As the MIT Technology Review reports, the aptly-named company iRobot, behind the uber-popular Roomba vacuums, confirmed that gig workers outside of the US broke a non-disclosure agreement when sharing intimate photos, including one of a woman on the toilet, to social media.

As the report warns, however, those few images posted privately to contract worker shop talk groups may just be the tip of the privacy iceberg when it comes to robot vacuums and other smart home products that collect a ton of invasive data.

Annotation Station

The images in question, some of which MIT Tech shared — though thankfully not the bathroom one — were snapped by the vacuums for the purpose of data annotation, the process in which humans confirm or deny whether AI has accurately labeled things correctly.

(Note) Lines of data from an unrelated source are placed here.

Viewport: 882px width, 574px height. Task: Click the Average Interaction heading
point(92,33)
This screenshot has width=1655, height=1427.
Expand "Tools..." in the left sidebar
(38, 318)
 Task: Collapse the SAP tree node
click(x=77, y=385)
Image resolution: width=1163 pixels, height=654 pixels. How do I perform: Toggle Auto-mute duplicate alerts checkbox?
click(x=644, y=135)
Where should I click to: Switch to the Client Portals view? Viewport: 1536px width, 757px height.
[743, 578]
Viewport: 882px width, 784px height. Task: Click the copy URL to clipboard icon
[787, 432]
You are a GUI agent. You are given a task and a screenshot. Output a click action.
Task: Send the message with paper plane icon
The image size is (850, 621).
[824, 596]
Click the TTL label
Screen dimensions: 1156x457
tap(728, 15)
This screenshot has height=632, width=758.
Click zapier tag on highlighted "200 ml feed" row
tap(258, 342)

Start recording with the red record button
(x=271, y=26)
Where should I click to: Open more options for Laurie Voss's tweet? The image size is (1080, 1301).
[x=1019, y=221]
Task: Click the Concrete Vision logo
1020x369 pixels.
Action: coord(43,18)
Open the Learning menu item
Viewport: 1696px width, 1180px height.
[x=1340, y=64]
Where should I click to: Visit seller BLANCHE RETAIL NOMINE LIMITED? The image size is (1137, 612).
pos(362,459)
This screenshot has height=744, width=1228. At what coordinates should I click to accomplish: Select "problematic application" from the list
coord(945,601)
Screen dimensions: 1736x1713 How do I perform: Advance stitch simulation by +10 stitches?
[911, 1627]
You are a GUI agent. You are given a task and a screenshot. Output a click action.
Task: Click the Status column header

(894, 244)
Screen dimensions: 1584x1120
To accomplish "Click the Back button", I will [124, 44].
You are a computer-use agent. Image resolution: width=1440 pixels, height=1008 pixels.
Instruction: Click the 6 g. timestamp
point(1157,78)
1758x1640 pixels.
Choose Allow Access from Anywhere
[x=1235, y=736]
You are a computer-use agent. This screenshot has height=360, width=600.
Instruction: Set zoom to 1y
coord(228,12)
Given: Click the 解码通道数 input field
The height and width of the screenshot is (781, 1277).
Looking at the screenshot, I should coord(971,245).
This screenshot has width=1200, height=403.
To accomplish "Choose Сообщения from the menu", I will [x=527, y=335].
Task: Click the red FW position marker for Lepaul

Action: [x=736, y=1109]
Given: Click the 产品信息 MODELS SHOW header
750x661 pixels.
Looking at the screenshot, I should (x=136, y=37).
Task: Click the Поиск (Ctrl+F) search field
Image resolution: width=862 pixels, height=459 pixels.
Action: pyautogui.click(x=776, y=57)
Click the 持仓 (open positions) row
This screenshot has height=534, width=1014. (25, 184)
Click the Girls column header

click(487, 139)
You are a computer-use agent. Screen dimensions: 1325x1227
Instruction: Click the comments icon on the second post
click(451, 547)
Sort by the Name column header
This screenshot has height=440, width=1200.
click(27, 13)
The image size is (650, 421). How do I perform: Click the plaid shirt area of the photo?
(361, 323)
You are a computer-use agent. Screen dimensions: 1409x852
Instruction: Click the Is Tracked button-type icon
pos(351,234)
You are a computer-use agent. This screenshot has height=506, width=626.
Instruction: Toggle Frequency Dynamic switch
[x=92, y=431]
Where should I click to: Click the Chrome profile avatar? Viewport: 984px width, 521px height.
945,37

For Roombas, data annotation is a necessary part of the vacuums' efficiency — these human gig workers, most of whom live abroad, tell the robots' large AI database whether the thing in front of it is indeed a chair or if it's, say, a dog.

While the data annotation process is integral to Roomba-style vacuums and other AI-enabled robotics, most people are unaware of the process, though iRobot claimed in its responses to MIT Tech that the leaked images came from development robots that had a bright green label that said "video recording in process."

Still, the fact remains not only that these machines we bring into our homes are recording us, but also that there are humans out there who see the images and videos they capture — a creepy concept even for those who shrug over consumer privacy concerns.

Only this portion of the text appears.